Rate A also violated the normality test; however, parametric procedures such as ANOVA have been reported to be fairly robust against slight violations of normality (Pallant, 2011). Thus, Rate A and syntactic complexity were analyzed through 2 one-way ANOVAs with post hoc analysis using the Bonferroni significance level adjustment. All of the statistical procedures were undertaken using the SPSS 24 software.
Results
Table 1 provides the descriptive statistics in detail and Figure 1 depicts the higher mean scores of the sad and happy BM conditions compared to the control condition. Table 2, giving the results of the ANOVA test, shows that there was a significant difference between all the groups in Rate A. However, no significant difference in syntactic complexity between the groups was observed. Moreover, as shown in Table 3, a Kruskal–Wallis test demonstrated the significant differences between all the groups in error-free clauses, correct verb forms, and Rate B with higher medians and mean scores of happy and sad BM groups (see Table 1).
Descriptive Statistics of Dependent Variable Measures Among the Control, Happy, and Sad Conditions.
CI: confidence interval; LL: lower limit; UL: upper limit.
Overall Differences between the Sad BM, Happy BM, and Control Conditions in Syntactic Complexity and Rate A. a
One-way between-groups analysis of variance (ANOVA).
The mean difference is significant at the .05 level.
Overall Differences Between the Sad BM, Happy BM, and Control Conditions in Error-Free Clauses, Correct Verb Forms, and Rate B. a
Kruskal–Wallis test.
p < .05. **p < .01.

Comparison of the Measures of Dependent Variables Between the Sad, Happy, and Control Conditions Presented With Standard Error Bars (With 95% Confidence Interval).
To understand which layers of the independent variable (i.e., sad or happy BM) affected the measures of CAF, after the ANOVA and Kruskal–Wallis tests, multiple post hoc pairwise analyses with Bonferroni significance level adjustment were conducted. The results showed that, in Rate A, Rate B, and error-free clauses, only the happy BM condition had significantly higher scores than the scores of the control condition (see Supplemental Materials C and D). However, in correct verb forms, both happy and sad BM groups significantly outperformed the controls. Additionally, no significant pairwise differences between the happy and sad groups were observed.
Discussion
This study was done to investigate whether instrumental BM, in particular, happy or sad BM, influences intermediate L2 learners’ speaking performance on an oral retelling task, as measured through CAF. The results indicate that happy BM has significant impacts on accuracy and fluency, but sad BM’s positive effect may be restricted to correct verb forms as one of the measures of L2 accuracy.
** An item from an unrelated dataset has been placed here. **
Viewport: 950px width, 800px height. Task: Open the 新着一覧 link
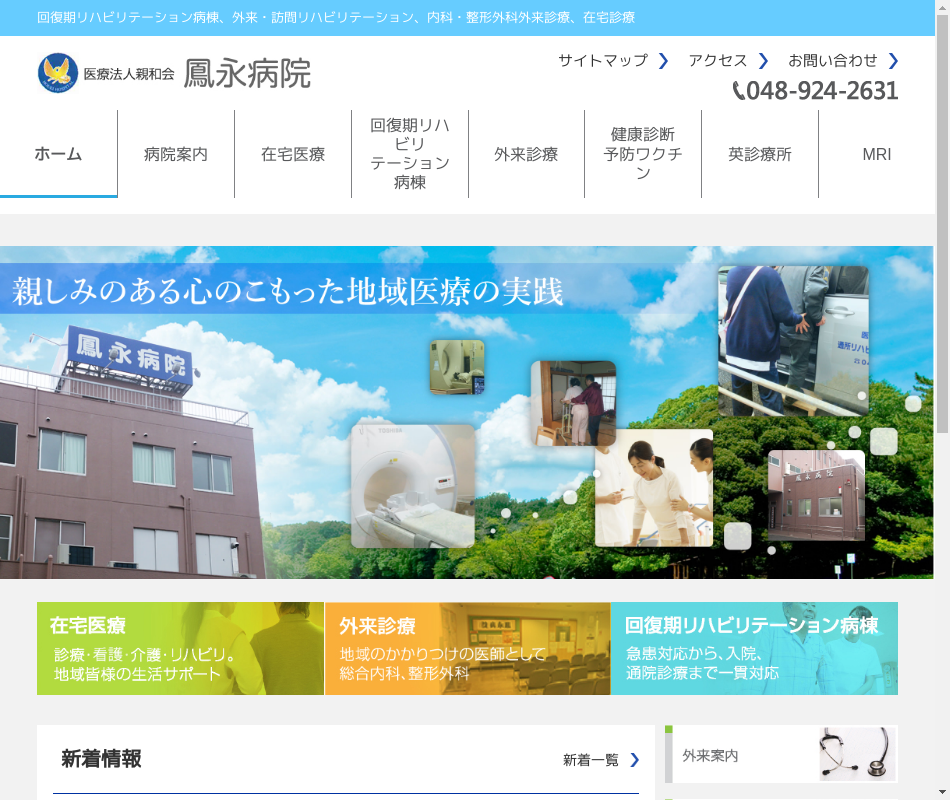pyautogui.click(x=591, y=760)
Nevertheless, both BM conditions do not affect syntactic complexity and, overall, do not differ significantly from each other in CAF when compared in pairs.
Effect of the BM on fluency and accuracy
The findings of the present study are mostly consistent with those in previous studies such as Thompson et al. (2011) and Kang and Williamson (2014). They could be generally discussed in terms of the arousal-mood hypothesis and the Yerkes–Dudson law (Thompson et al., 2011; Yerkes & Dodson, 1908). These two theories propose a positive effect of appropriate arousal level and specific mood evoked by BM on language-related task performance (Thompson et al., 2011). In other words, BM might have provided a better performing context by modulating emotional excitation and keeping the arousal level in an optimal range.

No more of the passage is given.